Another study at the University of Turku in Finland revealed about 20 percent of those who were bullies as children had a mental health problem that needed medical treatment as a teen or young adult.
This compares to a finding in the same study that 23 percent of the children who were bullied frequently had sought help for a psychiatric problem before the age of 30.
(The group that fared worst in terms of adult mental health were the children who were frequently bullies and were also bullied themselves.)
But when it comes to the child carrying out the bullying behaviour, Dr Sheen advises parents to take a close look at what’s going on at home.
“The best way for parents to handle the situation is to reflect on their home life. How are they behaving at home? Are there any changes or stresses in the child’s environment that you can manage as a parent?” Dr Sheen says.
“If there doesn’t seem to be anything out of the ordinary at home, then parents need to take a look at the daycare, preschool or whatever environment that the child is in to see if the stress is coming from that place.
“But, of course, it’s not easy to look into an environment, such as a preschool, that you have no control over. So unless you can be in a situation where you can observe your child in the preschool, I’d encourage parents to take a look at the environment that they can control, such as the home environment.”
“Often, when we reflect on these situations, we might notice a subtle change that’s going on, or it might be that the family has just moved house and the child is feeling uncertain or anxious. Parents can usually find that there are certain things that the child has been going through that has influenced their behaviour.”

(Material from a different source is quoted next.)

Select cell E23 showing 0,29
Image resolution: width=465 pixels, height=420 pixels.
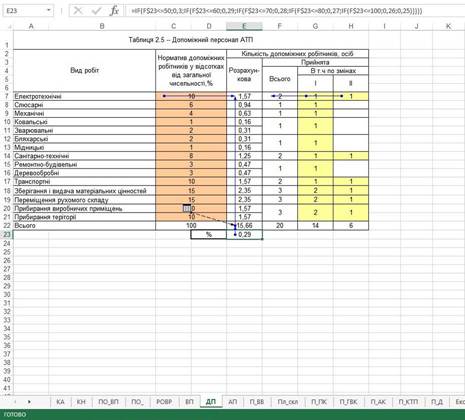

If parents are unsure about what might be causing their child’s behaviour, Dr Sheen suggests talking to teachers or carers and taking a look at whether the child is happy in that particular environment.
“If you’ve excluded all those potential causes and if you really can’t see anything that might be causing their behaviour, then it might be time to talk to your GP and then talk to a psychologist as that might be the only way to really understand why the child is behaving in a negative way.”